Parameter	Description
default-agent.sinks	The names of the agent's sinks. For example, default-sink k1.
default-agent.sources	The names of the agent's sources. For example, default-source.
default-agent.channels	The names of the agent's channels. For example, default-channel.
default-agent.sources.default-source.filegroups.f1	The path to the log files to be collected. The default path is /mnt/disk1/log/hadoop-hdfs/hdfs-audit.log.*.
default-agent.sources.default-source.positionFile	The path to the position file that tracks reading progress. This parameter is optional. The default path is ~/.flume/taildir_position.json.
default-agent.channels.default-channel.checkpointDir	The path where checkpoint files are stored.
default-agent.channels.default-channel.dataDirs	The path where the channel stores event data.
default-agent.channels.default-channel.capacity	Set this value based on your HDFS roll settings.
default-agent.sources.default-source.batchSize	The maximum number of messages to write to the channel in a single batch. Example: 2000.
default-agent.channels.default-channel.transactionCapacity	The maximum number of events that a channel takes from a source or pushes to a sink in each transaction. Example: 2000.
default-agent.sources.default-source.ignoreRenameWhenMultiMatching	Data duplication can occur when a Flume taildir source uses wildcards in filegroups to match rotated Log4j files. Set this parameter to true to prevent this issue.
default-agent.sinkgroups	The names of the agent's sink groups. For example, g1.
default-agent.sinkgroups.g1.sinks	The names of the sinks in the g1 sink group. For example, default-sink k1.
default-agent.sinkgroups.g1.processor.type	The processing logic for the g1 sink group. Valid values are: default: The default sink processor. failover: Implements failover for the sink group. load_balance: Implements load balancing for the sink group.
default-agent.sinkgroups.g1.processor.priority.default-sink	The priority of the default-sink in the sink group g1. A higher value gives the sink higher priority. Example: 10.
default-agent.sinkgroups.g1.processor.priority.k1	The priority of the k1 sink in the sink group g1. A higher value gives the sink higher priority. Example: 5.
default-agent.sinks.default-sink.hostname	The IP address of the core-1-1 node.
default-agent.sinks.default-sink.port	The port of the Flume agent on the core-1-1 node.
default-agent.sinks.k1.hostname	The IP address of the core-1-2 node.
default-agent.sinks.k1.port	The port of the Flume agent on the core-1-2 node.
default-agent.sinks.default-sink.batch-size	The number of events sent in each batch by default-sink. Example: 2000.
default-agent.sinks.k1.batch-size	The number of events sent in each batch by the k1 sink. Example: 2000.
default-agent.sinks.k1.type	The sink type. For example, avro.
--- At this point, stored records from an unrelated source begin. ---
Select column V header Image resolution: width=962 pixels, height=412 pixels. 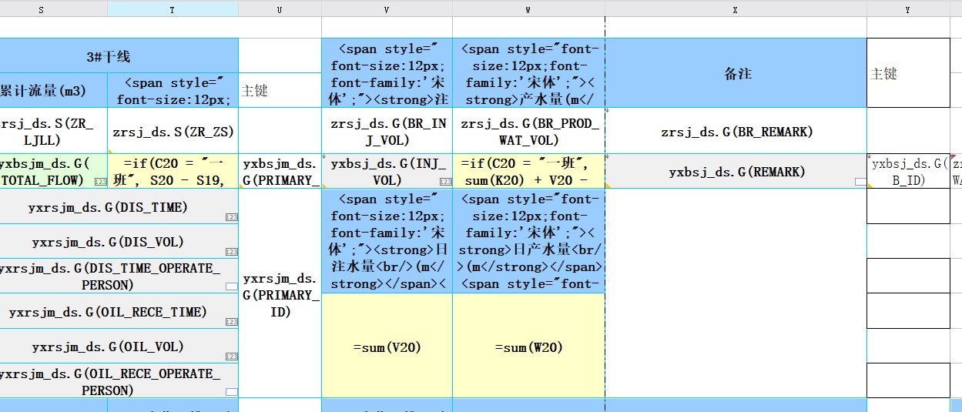387,9

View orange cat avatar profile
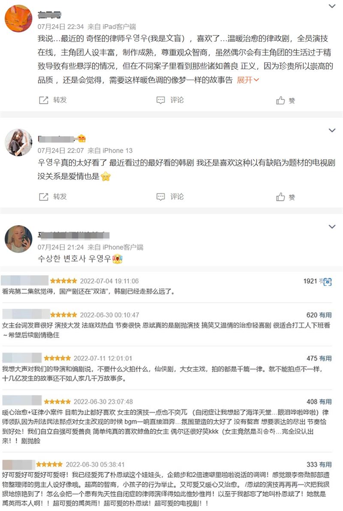(x=18, y=18)
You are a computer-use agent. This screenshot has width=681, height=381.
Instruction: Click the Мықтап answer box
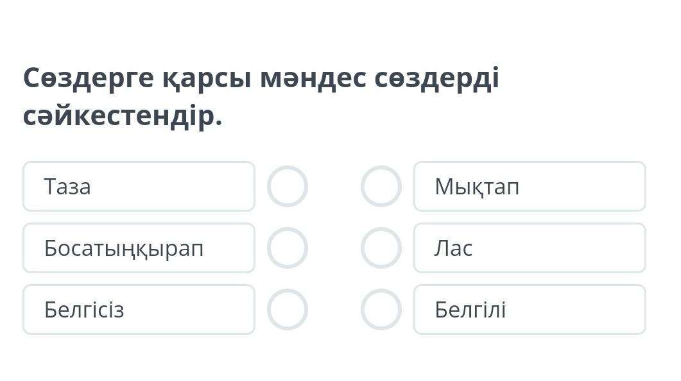530,187
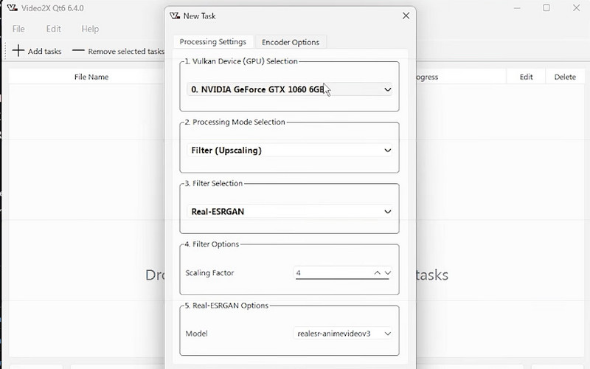This screenshot has width=590, height=369.
Task: Click the New Task dialog logo icon
Action: 174,15
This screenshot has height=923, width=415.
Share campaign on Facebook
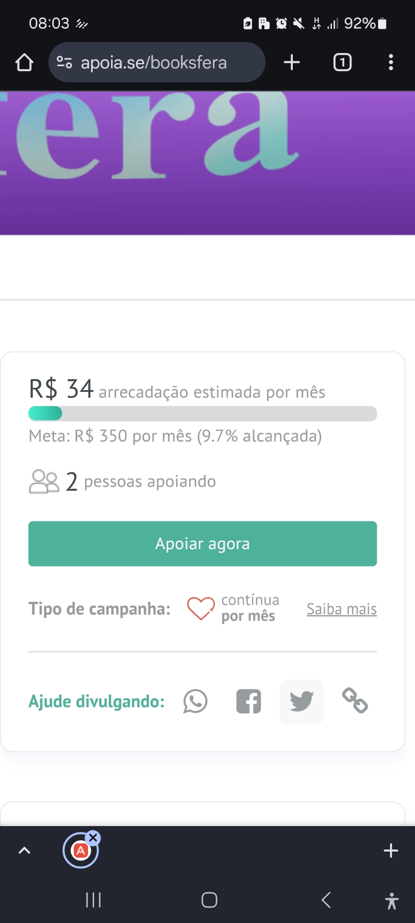click(x=249, y=701)
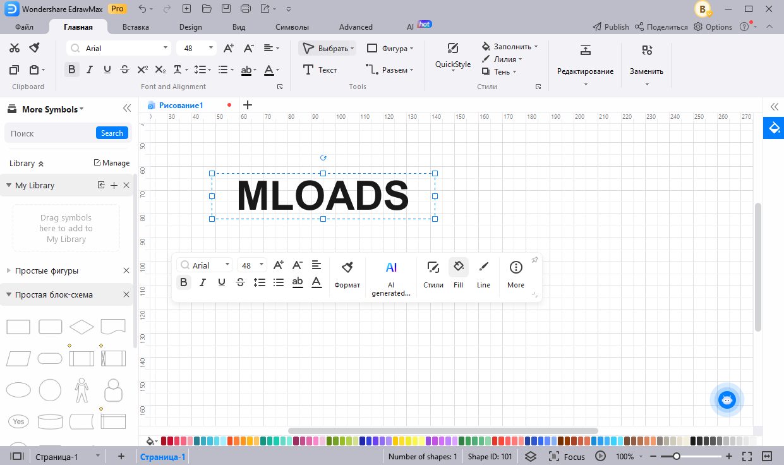Viewport: 784px width, 465px height.
Task: Click the Fill bucket in floating toolbar
Action: click(x=458, y=267)
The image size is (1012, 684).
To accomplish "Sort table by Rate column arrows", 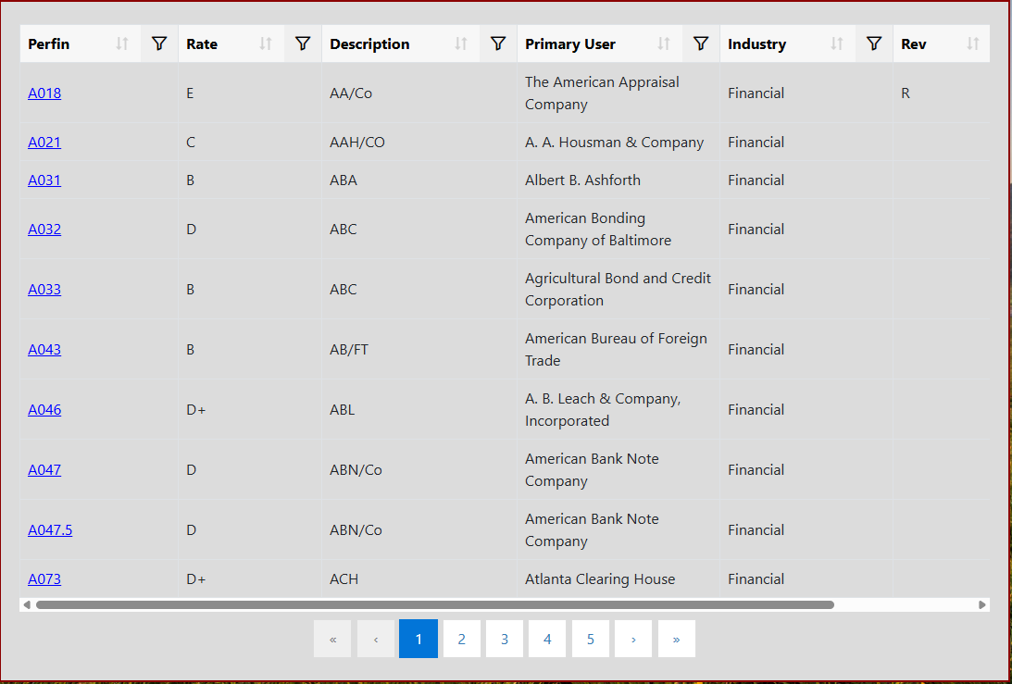I will pos(266,44).
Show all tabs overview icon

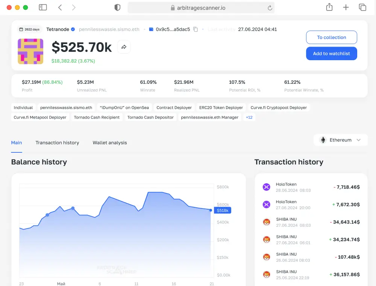click(x=362, y=8)
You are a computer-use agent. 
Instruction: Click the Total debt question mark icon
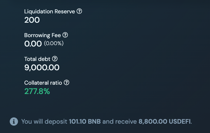pyautogui.click(x=55, y=59)

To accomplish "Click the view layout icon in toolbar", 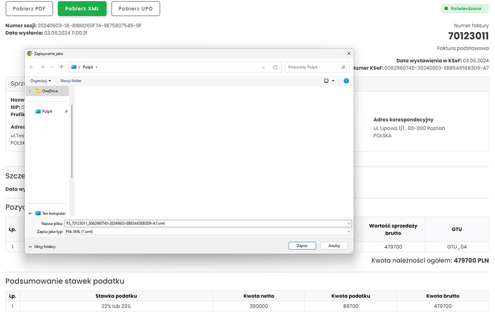I will pos(326,80).
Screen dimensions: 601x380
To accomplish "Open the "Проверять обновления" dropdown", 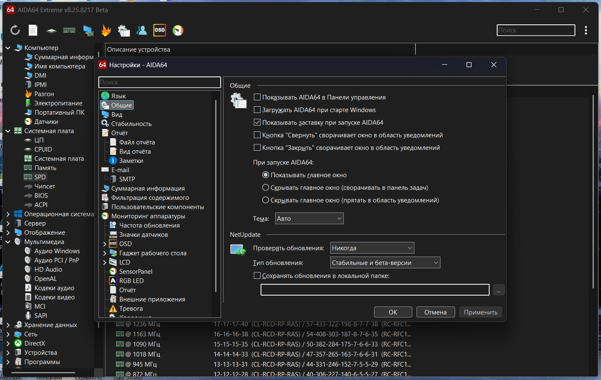I will [x=372, y=248].
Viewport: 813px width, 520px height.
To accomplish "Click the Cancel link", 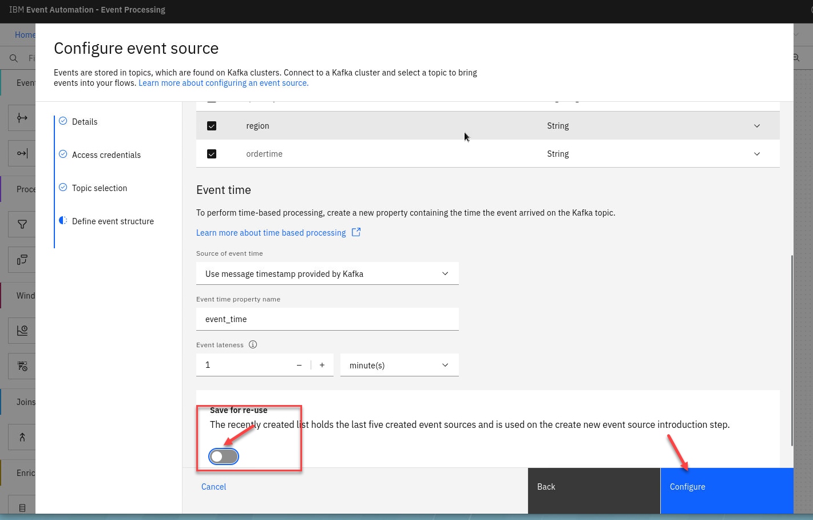I will (x=213, y=487).
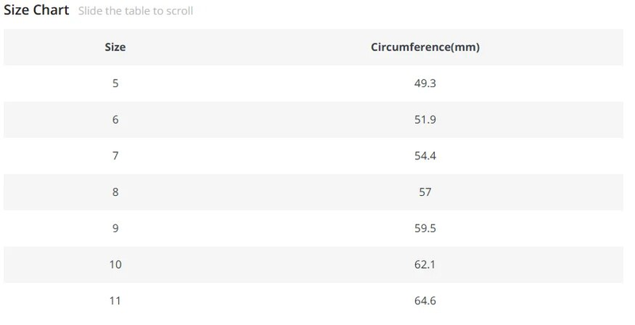Image resolution: width=635 pixels, height=325 pixels.
Task: Click the 62.1 circumference value
Action: click(425, 264)
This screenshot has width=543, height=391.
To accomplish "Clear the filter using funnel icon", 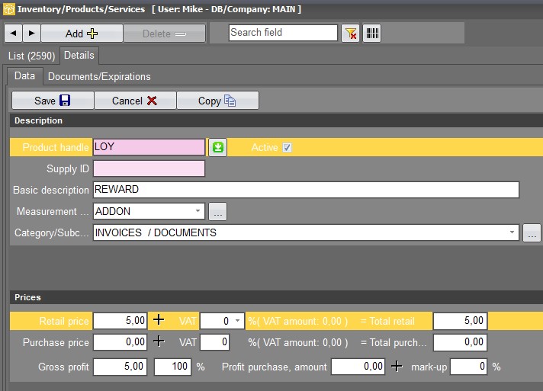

default-agent.sinks.k1.channel	The channel that the sink uses. For example, default-channel.

Save the configuration.
1. At the bottom of the page, click Save.
2. In the dialog box, enter a reason for the change and click OK.

Start the Flume agents.
1. In the upper-right corner, choose More > Restart.
2. In the dialog box that appears, enter an Execution Reason and click OK.
3. In the Confirm dialog box, click OK.
  After the restart, the Flume agents begin synchronizing HDFS audit logs to HDFS.
  The Flume agent logs are stored at /var/log/emr/flume/default-agent/flume.log.